1 De conformidad con los artículos 43 y 44 del Convenio Europeo de Derechos Humanos, la sentencia de Sala que resolvió este asunto no es definitiva. Durante el plazo de tres meses a partir de la fecha de la sentencia de una Sala, cualquier parte en el asunto podrá solicitar, en casos excepcionales, la remisión del asunto ante la Gran Sala. Si dicha solicitud se realiza, un colegio de cinco jueces de la Gran Sala aceptará la solicitud si el asunto plantea una cuestión grave relativa a la interpretación o a la aplicación del Convenio o de sus Protocolos o una cuestión grave de carácter general. Si el colegio acepta la solicitud, la Gran Sala se pronunciará sobre el asunto mediante sentencia.

2 La sentencia del Tribunal Europeo de Derechos Humanos, en idioma francés, puede ser consultada aquí.

3 Tal y como lo refiere la sentencia del Tribunal Constitucional español, de fecha 21 de agosto de 2015, visible aquí.

4 Sentencia, en idioma inglés, que puede ser consultada aquí.

5 Consagrada en los artículos 56 y 57, pertenecientes al Título Segundo de la Constitución Española, denominado “De la Corona”.

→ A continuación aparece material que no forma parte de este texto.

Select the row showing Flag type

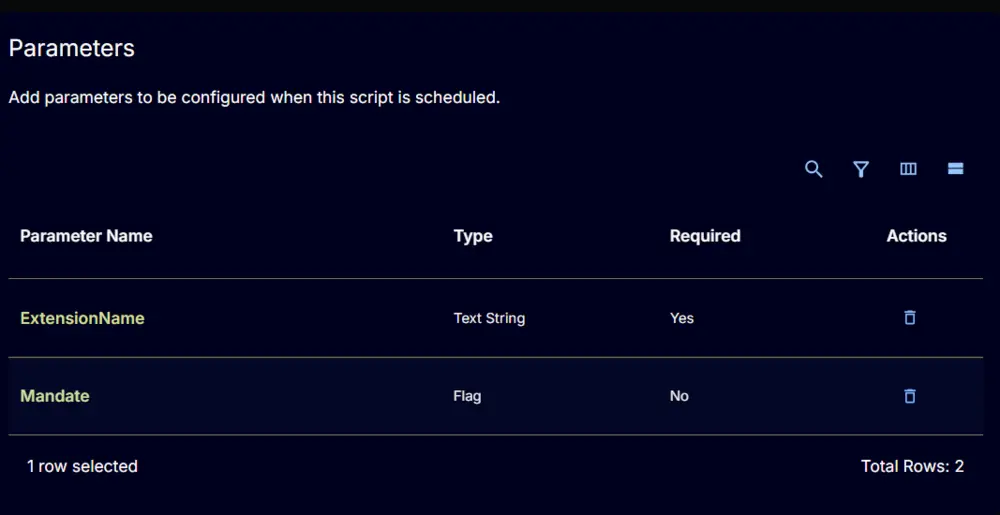[x=496, y=396]

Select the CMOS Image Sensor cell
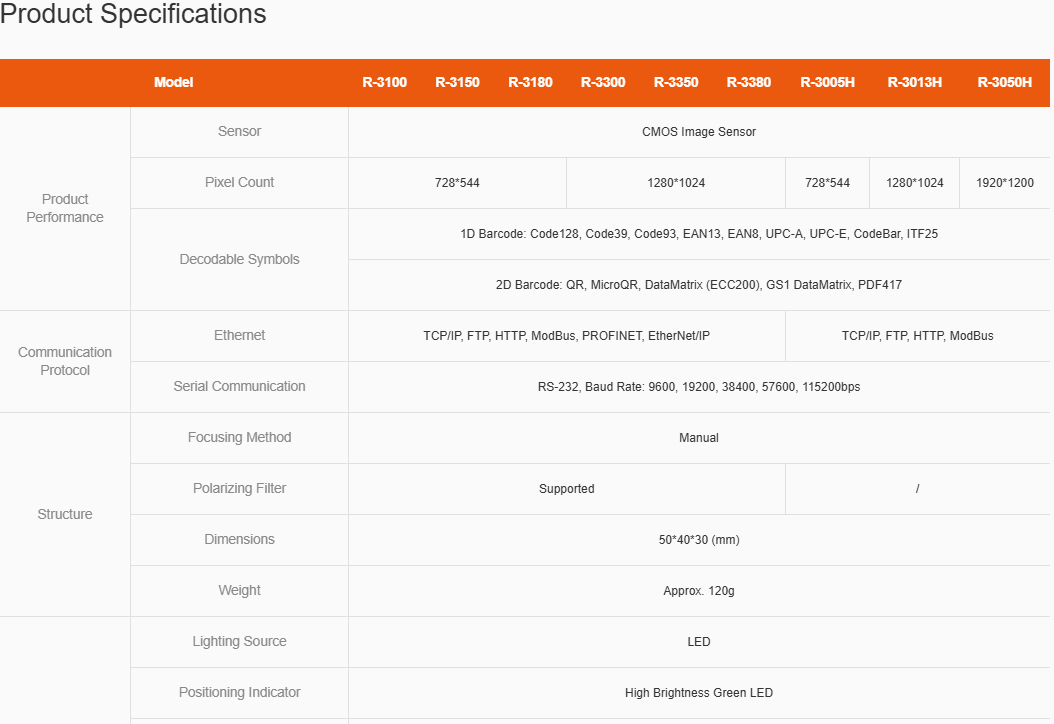pyautogui.click(x=698, y=132)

6 Sentencia del Tribunal Constitucional español de fecha 21 de agosto de 2015, visible aquí.

7 TÍTULO XXI

Delitos contra la Constitución

(…)

CAPÍTULO II

Delitos contra la Corona

(…)

Artículo 490.

(…)

3. El que calumniare o injuriare al Rey, a la Reina o a cualquiera de sus ascendientes o descendientes, a la Reina consorte o al consorte de la Reina, al Regente o a algún miembro de la Regencia, o al Príncipe o a la Princesa de Asturias, en el ejercicio de sus funciones o con motivo u ocasión de éstas, será castigado con la pena de prisión de seis meses a dos años si la calumnia o injuria fueran graves, y con la de multa de seis a doce meses si no lo son.

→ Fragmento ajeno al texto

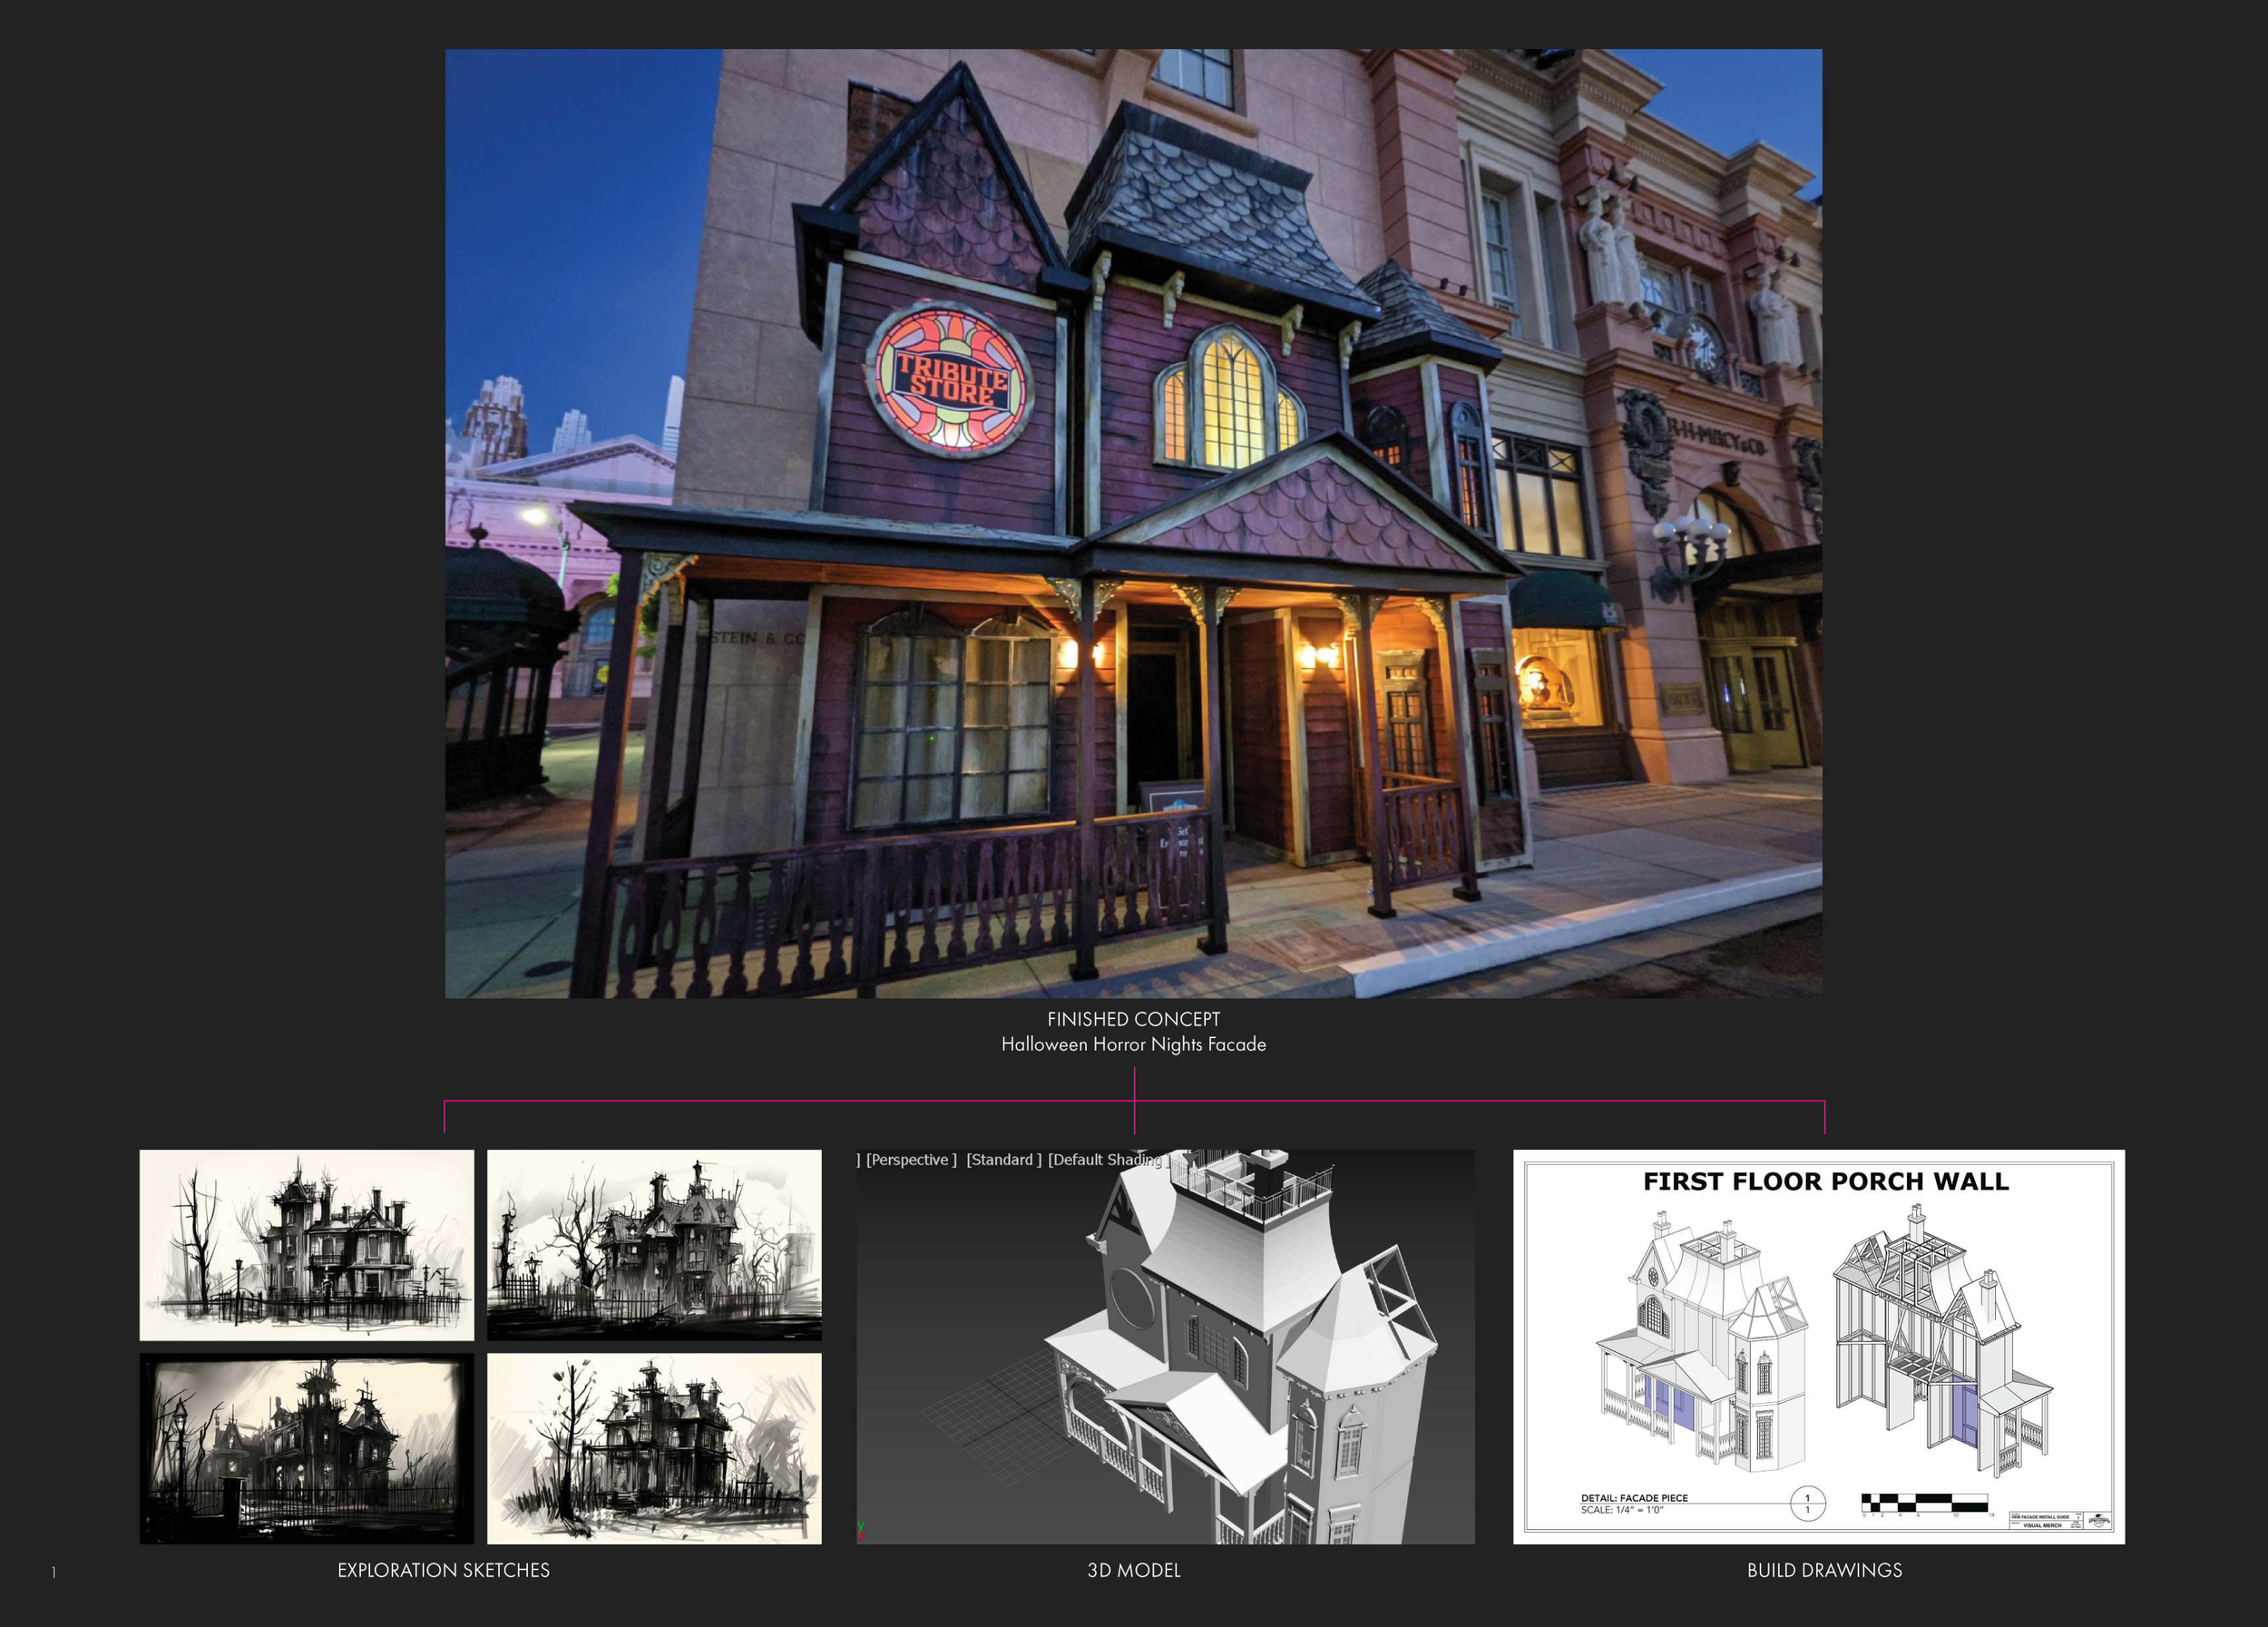
Task: Click the detail callout circle labeled 1/1
Action: [1807, 1505]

8 El Código Penal español puede verse aquí.

9 Artículo 20.

1. Se reconocen y protegen los derechos:

a) A expresar y difundir libremente los pensamientos, ideas y opiniones mediante la palabra, el escrito o cualquier otro medio de reproducción.

(…)

2. El ejercicio de estos derechos no puede restringirse mediante ningún tipo de censura previa.

(…)

4. Estas libertades tienen su límite en el respeto a los derechos reconocidos en este Título, en los preceptos de las leyes que lo desarrollen y, especialmente, en el derecho al honor, a la intimidad, a la propia imagen y a la protección de la juventud y de la infancia.

(…)

Artículo 16

1. Se garantiza la libertad ideológica, religiosa y de culto de los individuos y las comunidades sin más limitación, en sus manifestaciones, que la necesaria para el mantenimiento del orden público protegido por la ley.

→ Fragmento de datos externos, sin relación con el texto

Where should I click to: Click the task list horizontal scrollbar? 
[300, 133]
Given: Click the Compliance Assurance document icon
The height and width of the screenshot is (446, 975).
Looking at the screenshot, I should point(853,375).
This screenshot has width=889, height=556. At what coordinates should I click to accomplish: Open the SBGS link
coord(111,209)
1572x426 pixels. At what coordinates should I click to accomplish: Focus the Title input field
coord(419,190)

10 La Constitución española puede verse aquí.

11 Pp. 2 y 3 de la sentencia del Tribunal Constitucional.

12 En la que siete magistrados votaron a favor y cuatro en contra, formulando estos últimos diversos votos particulares.

13 Dicho test consta de cuatro etapas: (i) que la intervención del derecho persiga un fin legalmente legítimo; (ii) que la medida resulte para satisfacer su propósito; (iii) que no existan medidas igualmente idóneas y menos lesivas para lograr el fin; (iv) que el grado de realización del fin sea mayor al grado de afectación del derecho.

El test o principio de proporcionalidad ha sido ampliamente desarrollado por diversas Cortes Constitucionales, entre las que se encuentran el Tribunal Constitucional Federal Alemán, así como el propio Tribunal Europeo de Derechos Humanos. Su desarrollo a nivel doctrinal es igualmente amplio, siendo algunos de sus principales exponentes Robert Alexy y Aharon Barak.